La Dépêche de Tahiti liquidée


Les locaux historiques du quotidien, pont de la Fautaua, abandonnés par la société en 2021 en raison de ses difficultés financières.
Tahiti, le 28 avril 2022 – La cour d'appel de Papeete a prononcé jeudi la liquidation judiciaire de la Société d'information et de communication (SIC) éditrice du plus ancien quotidien en activité au fenua La Dépêche de Tahiti. Le désormais ex-gérant, Dominique Auroy, annonce garder "l'espoir" d'une reprise de l'activité et des salariés après une période d'un mois de non parution. Un journal doit sortir ce vendredi.
 
Plus vieux quotidien de presse écrite en activité en Polynésie française depuis la fermeture des Nouvelles de Tahiti en 2014, La Dépêche de Tahiti a été placée en liquidation judiciaire jeudi matin par la cour d'appel de Papeete. Sous le coup de lourdes dettes auprès notamment d'anciens salariés et de la Caisse de prévoyance sociale (CPS), la Société d'information et de communication (SIC), éditrice du quotidien, avait été placée en cessation de paiement et en redressement judiciaire le 11 juin 2018, puis en liquidation judiciaire le 12 octobre 2020 par le tribunal mixte de commerce de Papeete. Depuis, un appel du parquet général de Papeete -qui a défendu jusqu'au bout de la procédure le maintien à flot du quotidien au nom du "pluralisme des médias"- avait suspendu la procédure de liquidation. Mais ces derniers mois, le gérant de la SIC, Dominique Auroy, demandait lui-même la liquidation judiciaire par la voix de son avocat. Un avocat qui avait expliqué le 10 mars dernier en audience que la société était incapable d'honorer deux des trois dernières échéances de son plan de continuation d'activité établi en 2019.
 
"Cette liquidation était préméditée"
 
"Je n'ai pas les motifs de la décision, mais je vous confirme que la liquidation de La Dépêche a été prononcée aujourd'hui.
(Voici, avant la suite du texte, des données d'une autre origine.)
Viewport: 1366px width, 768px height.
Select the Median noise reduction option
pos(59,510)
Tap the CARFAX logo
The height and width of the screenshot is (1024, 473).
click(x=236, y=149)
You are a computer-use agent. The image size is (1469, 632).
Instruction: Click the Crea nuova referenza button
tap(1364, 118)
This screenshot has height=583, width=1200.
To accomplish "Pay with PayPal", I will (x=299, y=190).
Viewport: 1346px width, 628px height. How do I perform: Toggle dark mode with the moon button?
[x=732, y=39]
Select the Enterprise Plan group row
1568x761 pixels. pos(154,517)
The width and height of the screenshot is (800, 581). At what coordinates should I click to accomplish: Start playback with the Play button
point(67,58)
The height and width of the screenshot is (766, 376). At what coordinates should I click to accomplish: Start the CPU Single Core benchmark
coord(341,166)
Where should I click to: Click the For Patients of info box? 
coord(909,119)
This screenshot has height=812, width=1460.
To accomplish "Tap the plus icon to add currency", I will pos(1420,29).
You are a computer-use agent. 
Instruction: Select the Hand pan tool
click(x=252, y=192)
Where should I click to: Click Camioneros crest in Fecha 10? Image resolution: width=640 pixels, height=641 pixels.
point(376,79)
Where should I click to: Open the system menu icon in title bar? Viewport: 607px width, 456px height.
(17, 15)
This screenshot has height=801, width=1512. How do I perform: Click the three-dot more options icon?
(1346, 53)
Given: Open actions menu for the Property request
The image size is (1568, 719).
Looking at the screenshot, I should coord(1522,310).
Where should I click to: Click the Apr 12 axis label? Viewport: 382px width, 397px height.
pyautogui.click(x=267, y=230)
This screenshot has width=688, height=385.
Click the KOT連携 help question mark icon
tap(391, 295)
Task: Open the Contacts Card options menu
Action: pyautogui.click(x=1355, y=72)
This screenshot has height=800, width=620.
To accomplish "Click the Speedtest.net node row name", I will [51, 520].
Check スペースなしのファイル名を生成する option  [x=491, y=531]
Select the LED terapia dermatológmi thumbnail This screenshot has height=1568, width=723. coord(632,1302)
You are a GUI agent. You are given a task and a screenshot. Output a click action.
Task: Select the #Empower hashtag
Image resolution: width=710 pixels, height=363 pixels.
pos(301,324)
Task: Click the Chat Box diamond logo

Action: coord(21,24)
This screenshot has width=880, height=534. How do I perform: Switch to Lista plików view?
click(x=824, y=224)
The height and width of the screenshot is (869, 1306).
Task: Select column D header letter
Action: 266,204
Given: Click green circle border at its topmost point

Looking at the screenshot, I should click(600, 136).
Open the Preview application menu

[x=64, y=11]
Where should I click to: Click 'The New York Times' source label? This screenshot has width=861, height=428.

On ne peut jamais se réjouir d'une liquidation qui peut entraîner des pertes d'emplois, néanmoins cette liquidation était inévitable puisque les dettes de La Dépêche étaient pharaoniques", a réagi jeudi matin Me Emmanuel Mitaranga, l'avocat d'un ancien salarié de la société qui demandait le paiement de sa créance. "Mais surtout, cette liquidation était, à mon sens, préméditée. On sait que le style de gestion de La Dépêche était fait de manière que les créances ne soient pas payées. C'est une entreprise qui ne payait pas ses impôts, ses anciens salariés, qui ne payait pas ses cotisations sociales." Après plus de deux ans de procédure, l'avocat s'est également interrogé sur la gestion et les suites de ce dossier. "Pourquoi La Dépêche a été protégée aussi longtemps par l'Etat, le Pays, le ministère public ? Une entreprise qui ne paie pas ses impôts, ses cotisations sociales, c'est illégal. Ça pose aussi une autre question qui est de savoir qui va payer maintenant les anciens salariés. On sait très bien que La Dépêche de Tahiti, c'est trois ordinateurs et un passif qui explose les 700 millions de dettes. Je ne vois pas comment elle va pouvoir payer toutes ses dettes colossales."

"L'espoir fait vivre"
 
Contacté jeudi matin, le gérant Dominique Auroy a dénoncé l'action des anciens salariés à l'origine de cette procédure de liquidation judiciaire, indiquant qu'il n'avait "pas plus d'information" en l'état de la procédure. "Vous connaissez le Phénix dans la mythologie ? Je pense que La Dépêche sera comme le Phénix", a tout de même prophétisé Dominique Auroy. Le désormais ex-gérant a assuré qu'il n'avait "aucune information" sur une reprise éventuelle de la société, de l'activité et de ses salariés à la barre du tribunal, tout en glissant un sibyllin "l'espoir fait vivre". Sur l'éventualité d'une reprise : "Je pense que si ça doit l'être, ça doit être le plus court possible. Là, ça ne dépend pas de nous", a sobrement commenté Dominique Auroy. Selon les informations communiquées en interne aux salariés du quotidien, il était question jeudi matin que La Dépêche de Tahiti soit tout de même imprimée ce vendredi matin, avant un mois d'interruption de parution dans l'espoir, justement, d'une reprise du quotidien à la fin du mois de mai.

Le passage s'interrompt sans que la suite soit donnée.